BEGIN
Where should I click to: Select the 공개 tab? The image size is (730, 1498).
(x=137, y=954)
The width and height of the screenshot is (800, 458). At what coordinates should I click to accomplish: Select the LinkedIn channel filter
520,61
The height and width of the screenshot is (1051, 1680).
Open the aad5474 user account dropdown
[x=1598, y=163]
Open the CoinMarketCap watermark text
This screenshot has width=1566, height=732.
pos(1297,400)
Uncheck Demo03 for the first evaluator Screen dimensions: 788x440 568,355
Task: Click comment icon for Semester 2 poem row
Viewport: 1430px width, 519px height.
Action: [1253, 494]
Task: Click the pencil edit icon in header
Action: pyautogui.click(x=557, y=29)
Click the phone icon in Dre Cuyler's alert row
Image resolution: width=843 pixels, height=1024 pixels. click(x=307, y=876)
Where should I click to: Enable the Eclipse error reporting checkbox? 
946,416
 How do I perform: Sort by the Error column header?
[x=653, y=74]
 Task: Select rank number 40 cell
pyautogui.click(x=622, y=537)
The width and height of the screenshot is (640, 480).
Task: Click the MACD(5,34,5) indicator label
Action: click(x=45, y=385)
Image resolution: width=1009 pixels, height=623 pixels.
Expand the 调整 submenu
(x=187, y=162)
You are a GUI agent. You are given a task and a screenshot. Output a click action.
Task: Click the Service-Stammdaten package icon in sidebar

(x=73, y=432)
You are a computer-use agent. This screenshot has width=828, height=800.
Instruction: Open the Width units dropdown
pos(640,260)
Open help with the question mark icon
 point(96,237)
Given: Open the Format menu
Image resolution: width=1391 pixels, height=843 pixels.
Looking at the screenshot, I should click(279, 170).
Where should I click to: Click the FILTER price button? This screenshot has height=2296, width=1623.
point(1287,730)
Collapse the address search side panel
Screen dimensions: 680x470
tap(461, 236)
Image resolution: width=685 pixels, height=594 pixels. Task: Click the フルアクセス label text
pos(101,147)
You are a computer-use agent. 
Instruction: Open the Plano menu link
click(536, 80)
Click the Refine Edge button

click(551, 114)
END
▶ YOUR INSTRUCTIONS
Retype each line of the data exactly as it reads.

▶ ANSWER
Where should I click to: Select the 공개 tab? The image size is (730, 1498).
(x=137, y=954)
The width and height of the screenshot is (800, 458). At what coordinates should I click to accomplish: Select the LinkedIn channel filter
520,61
The height and width of the screenshot is (1051, 1680).
Open the aad5474 user account dropdown
[x=1598, y=163]
Open the CoinMarketCap watermark text
This screenshot has width=1566, height=732.
pos(1297,400)
Uncheck Demo03 for the first evaluator Screen dimensions: 788x440 568,355
Task: Click comment icon for Semester 2 poem row
Viewport: 1430px width, 519px height.
Action: [1253, 494]
Task: Click the pencil edit icon in header
Action: pyautogui.click(x=557, y=29)
Click the phone icon in Dre Cuyler's alert row
Image resolution: width=843 pixels, height=1024 pixels. click(x=307, y=876)
Where should I click to: Enable the Eclipse error reporting checkbox? 
946,416
 How do I perform: Sort by the Error column header?
[x=653, y=74]
 Task: Select rank number 40 cell
pyautogui.click(x=622, y=537)
The width and height of the screenshot is (640, 480).
Task: Click the MACD(5,34,5) indicator label
Action: click(x=45, y=385)
Image resolution: width=1009 pixels, height=623 pixels.
Expand the 调整 submenu
(x=187, y=162)
You are a GUI agent. You are given a task and a screenshot. Output a click action.
Task: Click the Service-Stammdaten package icon in sidebar

(x=73, y=432)
You are a computer-use agent. This screenshot has width=828, height=800.
Instruction: Open the Width units dropdown
pos(640,260)
Open help with the question mark icon
 point(96,237)
Given: Open the Format menu
Image resolution: width=1391 pixels, height=843 pixels.
Looking at the screenshot, I should click(279, 170).
Where should I click to: Click the FILTER price button? This screenshot has height=2296, width=1623.
point(1287,730)
Collapse the address search side panel
Screen dimensions: 680x470
tap(461, 236)
Image resolution: width=685 pixels, height=594 pixels. Task: Click the フルアクセス label text
pos(101,147)
You are a computer-use agent. 
Instruction: Open the Plano menu link
click(536, 80)
Click the Refine Edge button

click(551, 114)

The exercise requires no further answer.